Ao criar o projeto da scooter, a equipe de estudantes e o professor Till consideraram várias tecnologias para o desenvolvimento do produto. O desafio mais notável surgiu durante o desenvolvimento do chassi da scooter, que abriga várias peças, desde o motor até o sistema elétrico. A estrutura era complexa demais para métodos subtrativos, enquanto os prazos de produção eram muito demorados para atender ao cronograma de produção. Como resultado, a equipe recorreu às tecnologias aditivas da Stratasys para construir o processo de desenvolvimento do produto, permitindo a rápida fabricação das peças personalizáveis da scooter. “Produzir as peças do protótipo foi um verdadeiro obstáculo até descobrirmos a impressão 3D”, disse Till.
“A tecnologia aditiva da Stratasys nos permitiu produzir rapidamente uma scooter autoequilibrada totalmente funcional com um design que era anteriormente complexo demais para ser criado por qualquer outro método tradicional.” De acordo com Till, a impressão 3D do quadro e da plataforma da scooter mudou toda a mentalidade da equipe no que diz respeito ao desenvolvimento do produto. “Os alunos começaram a pensar de forma aditiva, aproveitando os recursos da tecnologia para projetar com mais liberdade e tendo a personalização em mente”, explicou ele. A mudança resultou em uma economia significativa de tempo ao longo de todo o ciclo de desenvolvimento do produto.
“Ao criar um produto personalizado, o gargalo geralmente é a fabricação, pois ferramentas, moldes e acessórios específicos precisam ser criados – isso leva muito tempo”, continuou Till. “No método de desenvolvimento de produto que criamos para este projeto, leva três semanas até que o projeto esteja pronto para produção. Com métodos tradicionais, o processo de fabricação teria levado mais três semanas.

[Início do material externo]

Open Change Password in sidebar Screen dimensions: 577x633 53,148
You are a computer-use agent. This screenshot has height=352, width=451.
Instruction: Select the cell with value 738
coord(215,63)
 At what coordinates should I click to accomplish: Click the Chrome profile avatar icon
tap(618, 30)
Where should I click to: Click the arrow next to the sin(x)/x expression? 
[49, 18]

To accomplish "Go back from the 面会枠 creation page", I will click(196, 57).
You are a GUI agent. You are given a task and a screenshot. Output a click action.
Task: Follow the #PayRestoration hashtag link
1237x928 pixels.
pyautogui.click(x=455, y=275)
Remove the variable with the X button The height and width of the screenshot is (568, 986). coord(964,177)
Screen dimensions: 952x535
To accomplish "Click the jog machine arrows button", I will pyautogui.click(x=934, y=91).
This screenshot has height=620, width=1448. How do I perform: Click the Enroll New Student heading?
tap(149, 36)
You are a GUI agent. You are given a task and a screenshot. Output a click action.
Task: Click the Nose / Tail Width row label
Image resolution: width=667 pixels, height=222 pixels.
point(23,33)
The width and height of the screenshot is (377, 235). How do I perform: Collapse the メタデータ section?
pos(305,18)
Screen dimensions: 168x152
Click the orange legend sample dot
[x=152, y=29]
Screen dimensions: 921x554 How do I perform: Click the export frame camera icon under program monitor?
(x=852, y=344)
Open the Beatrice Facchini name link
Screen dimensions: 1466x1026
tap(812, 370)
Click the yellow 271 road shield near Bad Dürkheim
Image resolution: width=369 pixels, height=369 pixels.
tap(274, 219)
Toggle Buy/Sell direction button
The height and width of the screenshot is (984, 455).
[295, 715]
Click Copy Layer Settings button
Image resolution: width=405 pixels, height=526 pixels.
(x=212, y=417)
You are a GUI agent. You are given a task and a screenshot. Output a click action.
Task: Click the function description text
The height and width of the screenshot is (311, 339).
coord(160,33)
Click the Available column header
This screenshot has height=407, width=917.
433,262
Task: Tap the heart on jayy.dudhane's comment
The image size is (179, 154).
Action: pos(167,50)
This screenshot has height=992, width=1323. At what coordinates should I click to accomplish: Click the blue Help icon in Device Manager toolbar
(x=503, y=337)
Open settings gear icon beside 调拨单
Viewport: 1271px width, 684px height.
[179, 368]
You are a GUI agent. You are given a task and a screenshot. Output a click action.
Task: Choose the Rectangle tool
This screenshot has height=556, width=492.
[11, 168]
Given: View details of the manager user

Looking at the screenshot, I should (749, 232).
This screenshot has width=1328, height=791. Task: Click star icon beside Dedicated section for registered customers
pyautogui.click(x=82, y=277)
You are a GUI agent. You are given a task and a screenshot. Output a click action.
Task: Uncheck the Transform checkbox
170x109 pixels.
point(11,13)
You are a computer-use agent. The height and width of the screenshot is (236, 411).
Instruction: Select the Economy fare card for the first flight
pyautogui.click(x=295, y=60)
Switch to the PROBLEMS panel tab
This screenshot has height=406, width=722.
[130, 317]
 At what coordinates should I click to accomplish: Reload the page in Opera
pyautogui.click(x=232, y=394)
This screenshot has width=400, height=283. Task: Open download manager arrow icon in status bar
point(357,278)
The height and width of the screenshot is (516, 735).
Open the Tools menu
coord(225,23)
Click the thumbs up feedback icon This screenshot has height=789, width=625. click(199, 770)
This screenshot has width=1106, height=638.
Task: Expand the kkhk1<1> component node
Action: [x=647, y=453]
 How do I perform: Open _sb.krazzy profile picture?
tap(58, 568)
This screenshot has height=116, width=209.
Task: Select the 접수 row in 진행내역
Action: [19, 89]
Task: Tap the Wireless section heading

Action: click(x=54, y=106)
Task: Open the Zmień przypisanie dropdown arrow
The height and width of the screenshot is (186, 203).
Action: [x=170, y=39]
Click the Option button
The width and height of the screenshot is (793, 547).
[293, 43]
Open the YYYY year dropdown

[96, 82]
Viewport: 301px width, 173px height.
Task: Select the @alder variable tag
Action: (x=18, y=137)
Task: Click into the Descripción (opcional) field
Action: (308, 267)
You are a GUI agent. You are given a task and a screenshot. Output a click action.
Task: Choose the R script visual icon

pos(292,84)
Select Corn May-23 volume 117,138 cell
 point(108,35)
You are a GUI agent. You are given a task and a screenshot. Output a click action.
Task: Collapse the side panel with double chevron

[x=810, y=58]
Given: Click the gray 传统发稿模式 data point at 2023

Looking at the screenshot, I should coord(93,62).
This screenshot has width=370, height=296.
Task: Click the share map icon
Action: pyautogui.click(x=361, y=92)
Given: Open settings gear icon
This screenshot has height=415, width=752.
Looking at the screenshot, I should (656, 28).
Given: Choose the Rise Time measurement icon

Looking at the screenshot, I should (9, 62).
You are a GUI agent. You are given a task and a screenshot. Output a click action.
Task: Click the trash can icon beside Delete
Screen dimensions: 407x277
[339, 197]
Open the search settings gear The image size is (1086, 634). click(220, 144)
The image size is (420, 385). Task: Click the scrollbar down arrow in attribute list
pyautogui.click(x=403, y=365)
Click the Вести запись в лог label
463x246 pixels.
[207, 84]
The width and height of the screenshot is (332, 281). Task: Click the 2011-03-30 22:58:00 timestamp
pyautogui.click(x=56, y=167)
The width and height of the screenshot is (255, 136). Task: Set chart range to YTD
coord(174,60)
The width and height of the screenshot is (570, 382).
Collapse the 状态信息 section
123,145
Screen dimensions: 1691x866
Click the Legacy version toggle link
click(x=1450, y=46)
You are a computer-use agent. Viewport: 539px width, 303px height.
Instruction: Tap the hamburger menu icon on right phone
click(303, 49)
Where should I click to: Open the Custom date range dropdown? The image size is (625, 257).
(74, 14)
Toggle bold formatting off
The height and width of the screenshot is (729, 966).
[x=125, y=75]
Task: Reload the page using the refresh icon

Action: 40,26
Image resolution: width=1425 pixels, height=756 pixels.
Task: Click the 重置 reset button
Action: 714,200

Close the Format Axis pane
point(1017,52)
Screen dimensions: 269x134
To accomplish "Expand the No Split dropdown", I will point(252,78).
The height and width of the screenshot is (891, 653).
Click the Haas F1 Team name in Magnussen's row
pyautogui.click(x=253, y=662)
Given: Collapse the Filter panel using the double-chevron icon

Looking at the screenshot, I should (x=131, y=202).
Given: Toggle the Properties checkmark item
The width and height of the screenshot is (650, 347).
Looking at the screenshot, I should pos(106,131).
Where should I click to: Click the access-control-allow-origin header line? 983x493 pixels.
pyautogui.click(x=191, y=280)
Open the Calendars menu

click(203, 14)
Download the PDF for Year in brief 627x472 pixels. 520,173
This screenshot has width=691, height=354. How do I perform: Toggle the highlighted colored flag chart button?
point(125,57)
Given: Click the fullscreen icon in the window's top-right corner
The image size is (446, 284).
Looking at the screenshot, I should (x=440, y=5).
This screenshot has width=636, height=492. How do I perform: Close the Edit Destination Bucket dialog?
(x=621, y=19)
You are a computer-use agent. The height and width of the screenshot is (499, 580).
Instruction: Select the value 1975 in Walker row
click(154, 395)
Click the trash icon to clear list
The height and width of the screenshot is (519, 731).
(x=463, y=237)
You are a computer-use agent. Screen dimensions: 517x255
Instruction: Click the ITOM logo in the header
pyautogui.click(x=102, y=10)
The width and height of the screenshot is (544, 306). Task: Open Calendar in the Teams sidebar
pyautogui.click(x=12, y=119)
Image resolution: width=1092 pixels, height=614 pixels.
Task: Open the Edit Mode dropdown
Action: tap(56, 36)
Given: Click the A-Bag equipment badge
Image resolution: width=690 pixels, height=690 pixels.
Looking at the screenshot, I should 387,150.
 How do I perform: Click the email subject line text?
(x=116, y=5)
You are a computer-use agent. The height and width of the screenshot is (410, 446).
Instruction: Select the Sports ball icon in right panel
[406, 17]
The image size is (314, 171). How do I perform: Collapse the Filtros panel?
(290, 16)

Com a impressão 3D da Stratasys, essa fase foi reduzida para quatro dias, o que representa uma enorme economia de tempo.”
O quadro e a plataforma da scooter foram produzidos em FDM Nylon 6™ resistente na Fortus 900mc™, permitindo que as peças maiores fossem impressas em 3D em uma única peça. A plataforma foi equipada com uma cobertura semelhante a borracha impressa em 3D para melhor aderência, produzida em Agilus30™ na impressora 3D multimaterial Connex3™. De acordo com Till, a capacidade de aproveitar a impressão multimaterial da Stratasys para produzir peças com diferentes rigidezes e combinações de materiais permitiu à equipe superar as restrições geométricas da fabricação tradicional e concretizar projetos ainda mais complexos.
A universidade agora ampliou o uso da impressão 3D para uma gama mais ampla de projetos de engenharia, a fim de verificar projetos e validar conceitos. “A impressão 3D não está apenas desempenhando um papel de destaque em nosso currículo; agora incentivamos mais alunos a dar vida aos seus projetos em nossas impressoras 3D para visualizar e aprimorar suas habilidades de projeto”, continuou Till. “Também observamos uma mudança no comportamento dos alunos, à medida que se envolvem mais com a impressão 3D e têm a chance de se aproximar do projeto. Empresas globais com as quais trabalhamos também nos procuraram e solicitaram que integrássemos ainda mais a impressão 3D em nossos cursos, demonstrando a crescente demanda por graduados com conhecimento e especialização nessa tecnologia.”